Berkeley Heights Votes Yes on Cap Bank

June 1, 2020

Just as if a person walked into a buffet and loosened their belt …

I am disappointed to report that the Berkeley Heights Township Council voted 6-0, with all 3 Republicans and all 3 of the Democrats voting YES on the Cap Bank Vote. This vote “loosens the belt” of restrictions to the Council allowing them to budget more than the Cap normally allows. One would expect this from a free spending Liberal Agenda, but part of being Republican is fiscal conservatism. This vote is very disrespectful to the Businesses and Residents of Berkeley Heights. It is very easy to spend other people’s money and this vote makes it even easier for the Township Council.

While the Cap Bank is not a vote to spend Berkeley Heights Business and Residents money directly, it sets the expectation to feast on excessive spending all at the taxpayers dime. It sets the stage for spending over and above the current limitations. It was clearly stated in Tuesdays Township Council Meeting that they will indeed spend more next year because they cut back this year, and they want to have the ability to go over the cap.

Knowing that municipalities historically overspend, well over what inflation would dictate, a spending/appropriations cap is set by the state to allow only for cost of living increases based on inflation data. This law was put into place as an admittance that NJ Property taxes were out of control. To allow for extreme hardship cases, they left open the option for the local government to vote to bypass some restrictions to this spending, this option has to be voted on in the affirmative in a public meeting.

Escalating property taxes are a real issue in Berkeley Heights, mine going up from $10,500 to $18,000 in 15 years. With taxes increasing year after year, long time residents are moving out of town, and businesses are shutting their doors. Berkeley Heights was once a place with a small town feel and a mix of Blue and White Collar workers were able to afford to buy a home, it is now a place where one can afford the home but not the property taxes.

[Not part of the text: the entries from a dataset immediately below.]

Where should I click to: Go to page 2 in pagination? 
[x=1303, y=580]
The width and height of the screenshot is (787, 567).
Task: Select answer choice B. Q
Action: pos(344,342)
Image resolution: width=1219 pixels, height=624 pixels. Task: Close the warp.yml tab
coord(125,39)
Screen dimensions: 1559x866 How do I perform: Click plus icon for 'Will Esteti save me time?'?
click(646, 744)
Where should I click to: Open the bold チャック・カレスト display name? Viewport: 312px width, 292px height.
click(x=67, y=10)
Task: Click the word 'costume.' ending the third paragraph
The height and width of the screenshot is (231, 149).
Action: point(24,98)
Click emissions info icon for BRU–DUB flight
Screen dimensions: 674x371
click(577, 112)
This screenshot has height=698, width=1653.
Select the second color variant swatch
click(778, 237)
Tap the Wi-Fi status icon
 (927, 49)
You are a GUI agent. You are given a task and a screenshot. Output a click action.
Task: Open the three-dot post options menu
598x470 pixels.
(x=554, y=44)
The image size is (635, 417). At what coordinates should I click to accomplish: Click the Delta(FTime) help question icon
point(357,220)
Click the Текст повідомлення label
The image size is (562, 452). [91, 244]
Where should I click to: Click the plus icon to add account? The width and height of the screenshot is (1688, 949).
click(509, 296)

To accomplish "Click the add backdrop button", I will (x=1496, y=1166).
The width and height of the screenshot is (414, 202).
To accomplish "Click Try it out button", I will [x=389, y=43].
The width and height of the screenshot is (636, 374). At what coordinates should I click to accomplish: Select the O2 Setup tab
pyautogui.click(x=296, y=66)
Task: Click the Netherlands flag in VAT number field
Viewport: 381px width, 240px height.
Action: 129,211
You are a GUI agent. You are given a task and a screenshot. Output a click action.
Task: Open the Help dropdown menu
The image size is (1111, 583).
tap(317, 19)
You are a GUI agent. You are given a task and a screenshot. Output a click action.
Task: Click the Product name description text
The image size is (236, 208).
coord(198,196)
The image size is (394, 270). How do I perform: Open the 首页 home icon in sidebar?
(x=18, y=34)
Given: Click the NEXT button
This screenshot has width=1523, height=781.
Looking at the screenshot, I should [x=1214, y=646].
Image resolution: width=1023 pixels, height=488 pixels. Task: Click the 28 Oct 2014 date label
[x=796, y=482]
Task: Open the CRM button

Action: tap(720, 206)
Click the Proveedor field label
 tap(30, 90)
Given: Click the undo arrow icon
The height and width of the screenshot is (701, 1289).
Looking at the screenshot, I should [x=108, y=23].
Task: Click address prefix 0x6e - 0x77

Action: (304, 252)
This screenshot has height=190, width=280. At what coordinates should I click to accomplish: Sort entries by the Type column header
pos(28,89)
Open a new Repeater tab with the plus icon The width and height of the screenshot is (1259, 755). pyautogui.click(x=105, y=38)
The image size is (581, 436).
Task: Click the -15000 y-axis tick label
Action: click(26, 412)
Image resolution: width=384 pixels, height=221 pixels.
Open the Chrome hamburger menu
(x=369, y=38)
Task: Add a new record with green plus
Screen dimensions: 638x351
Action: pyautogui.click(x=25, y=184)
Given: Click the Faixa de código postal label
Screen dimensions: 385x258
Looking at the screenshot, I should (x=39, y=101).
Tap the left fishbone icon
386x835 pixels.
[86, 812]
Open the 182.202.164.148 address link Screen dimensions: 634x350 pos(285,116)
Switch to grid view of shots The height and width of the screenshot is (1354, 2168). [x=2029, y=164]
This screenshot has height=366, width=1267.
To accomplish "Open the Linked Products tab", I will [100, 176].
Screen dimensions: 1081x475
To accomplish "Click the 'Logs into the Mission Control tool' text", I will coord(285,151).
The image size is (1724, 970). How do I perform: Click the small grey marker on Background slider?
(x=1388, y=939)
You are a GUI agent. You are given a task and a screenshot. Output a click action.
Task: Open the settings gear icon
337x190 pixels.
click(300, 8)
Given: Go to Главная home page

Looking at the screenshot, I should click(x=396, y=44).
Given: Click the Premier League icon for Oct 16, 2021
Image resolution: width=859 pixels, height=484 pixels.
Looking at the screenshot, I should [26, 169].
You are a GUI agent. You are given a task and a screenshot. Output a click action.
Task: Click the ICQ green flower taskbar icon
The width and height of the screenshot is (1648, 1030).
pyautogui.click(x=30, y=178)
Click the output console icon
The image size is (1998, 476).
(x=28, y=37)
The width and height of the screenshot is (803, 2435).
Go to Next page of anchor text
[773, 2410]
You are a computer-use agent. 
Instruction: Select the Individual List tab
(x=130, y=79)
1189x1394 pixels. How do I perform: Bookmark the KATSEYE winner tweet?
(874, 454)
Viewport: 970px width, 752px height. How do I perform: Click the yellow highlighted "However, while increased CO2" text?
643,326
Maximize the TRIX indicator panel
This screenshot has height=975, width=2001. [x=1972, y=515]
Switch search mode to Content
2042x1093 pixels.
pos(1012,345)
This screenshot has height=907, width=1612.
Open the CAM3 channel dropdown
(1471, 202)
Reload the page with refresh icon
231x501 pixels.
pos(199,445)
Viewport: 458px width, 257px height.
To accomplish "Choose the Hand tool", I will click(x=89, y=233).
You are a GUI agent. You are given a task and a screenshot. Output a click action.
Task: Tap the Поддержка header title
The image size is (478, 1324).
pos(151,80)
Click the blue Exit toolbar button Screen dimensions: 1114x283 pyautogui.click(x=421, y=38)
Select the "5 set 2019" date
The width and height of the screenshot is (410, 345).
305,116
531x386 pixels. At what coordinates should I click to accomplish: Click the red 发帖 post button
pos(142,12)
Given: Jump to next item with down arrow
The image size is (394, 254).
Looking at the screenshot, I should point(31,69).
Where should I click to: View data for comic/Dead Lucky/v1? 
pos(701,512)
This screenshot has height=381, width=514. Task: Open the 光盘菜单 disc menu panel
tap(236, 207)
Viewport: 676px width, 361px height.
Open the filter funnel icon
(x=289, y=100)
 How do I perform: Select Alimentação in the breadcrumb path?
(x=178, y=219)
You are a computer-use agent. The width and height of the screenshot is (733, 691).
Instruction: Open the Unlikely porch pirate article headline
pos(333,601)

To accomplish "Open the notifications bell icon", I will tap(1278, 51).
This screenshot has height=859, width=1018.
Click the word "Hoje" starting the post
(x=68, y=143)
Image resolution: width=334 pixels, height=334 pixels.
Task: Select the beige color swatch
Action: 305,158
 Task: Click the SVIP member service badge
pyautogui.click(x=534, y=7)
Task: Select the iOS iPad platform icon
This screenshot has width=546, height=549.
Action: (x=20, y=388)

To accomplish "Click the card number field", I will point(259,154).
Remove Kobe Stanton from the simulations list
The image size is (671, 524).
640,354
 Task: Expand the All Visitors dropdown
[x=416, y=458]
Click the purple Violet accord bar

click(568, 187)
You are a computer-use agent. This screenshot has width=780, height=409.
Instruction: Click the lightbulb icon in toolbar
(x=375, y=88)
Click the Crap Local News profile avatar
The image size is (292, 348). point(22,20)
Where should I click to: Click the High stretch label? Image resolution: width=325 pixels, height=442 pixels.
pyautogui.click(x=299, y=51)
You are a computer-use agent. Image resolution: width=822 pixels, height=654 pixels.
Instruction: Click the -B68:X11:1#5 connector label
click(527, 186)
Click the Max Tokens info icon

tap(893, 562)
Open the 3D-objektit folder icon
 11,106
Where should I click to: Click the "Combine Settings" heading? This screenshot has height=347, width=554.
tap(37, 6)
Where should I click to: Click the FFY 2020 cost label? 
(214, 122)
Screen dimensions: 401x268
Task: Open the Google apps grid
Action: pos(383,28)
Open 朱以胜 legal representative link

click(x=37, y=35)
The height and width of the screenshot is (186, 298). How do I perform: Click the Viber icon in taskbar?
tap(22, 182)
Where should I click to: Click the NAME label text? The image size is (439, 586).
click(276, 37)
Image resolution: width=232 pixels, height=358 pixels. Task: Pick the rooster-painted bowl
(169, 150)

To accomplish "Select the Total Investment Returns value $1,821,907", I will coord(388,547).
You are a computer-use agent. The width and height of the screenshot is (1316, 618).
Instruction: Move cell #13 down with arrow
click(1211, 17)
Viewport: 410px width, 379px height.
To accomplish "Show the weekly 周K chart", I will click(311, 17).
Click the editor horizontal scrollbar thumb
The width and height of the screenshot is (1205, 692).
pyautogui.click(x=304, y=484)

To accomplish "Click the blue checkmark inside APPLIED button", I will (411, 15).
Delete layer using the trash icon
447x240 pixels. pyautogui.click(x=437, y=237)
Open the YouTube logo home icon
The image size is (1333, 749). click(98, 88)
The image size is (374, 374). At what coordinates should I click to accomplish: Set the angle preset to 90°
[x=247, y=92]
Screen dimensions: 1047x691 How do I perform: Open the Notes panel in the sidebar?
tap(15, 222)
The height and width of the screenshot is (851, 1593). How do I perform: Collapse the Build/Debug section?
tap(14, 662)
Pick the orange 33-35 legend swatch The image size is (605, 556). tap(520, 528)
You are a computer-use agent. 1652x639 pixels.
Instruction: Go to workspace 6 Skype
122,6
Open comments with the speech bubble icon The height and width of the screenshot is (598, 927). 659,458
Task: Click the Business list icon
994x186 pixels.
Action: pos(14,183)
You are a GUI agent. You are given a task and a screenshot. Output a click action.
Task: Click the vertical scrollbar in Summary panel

The Berkeley Heights Council needs to question professional advice that neglects to divulge a continual history of exceeded budget limits, but rather calls the Cap Bank vote a tool to provide budget flexibility and which tells the Council that most Townships Vote for it.

The budget statute’s wonderfully worded policy statement (40A:4-45.1) defiantly declares: ”...that the ever increasing cost of local government must be controlled to protect the homeowners of the State and enable them to maintain their homesteads. ...”

That is the mandate. It then provides an exception to the mandate, for an extreme edge case: “At the same time the Legislature recognizes that local government cannot be constrained to the point that it is impossible to provide necessary services to its residents.”
Yet, in the majority of years, a raised cap limit, which is the exception, has ruled in Berkeley Heights!

Both the words “impossible” and “necessary” are strong words yet Berkeley Heights has used this exception in the majority of the years. It is clear that Berkeley Heights has NOT been so close to financial bankruptcy where it would have been IMPOSSIBLE to provide NECESSARY services to its residents.

Berkeley Heights Township Council has a spending addiction. I have pointed this out in my post about the township debt and here is yet another example where the Town Council is taking the easy way out rather than fulfilling its fiduciary duties to enable “the residents to maintain their homesteads.” This is proven by the great number moving out of the town and businesses closing their doors, storefronts staying empty, all with similar stories of not being able to afford the taxes and others feeling that paying 5 times the national average in property tax is just too much to maintain their homestead.

The typical US homeowner pays about $2,279 in property taxes, according to WalletHub's data.

On July 7’s Republican Primary , vote for Republicans: Maciejewski and de Luna Column F to bring fiscal responsibility to Berkeley Heights.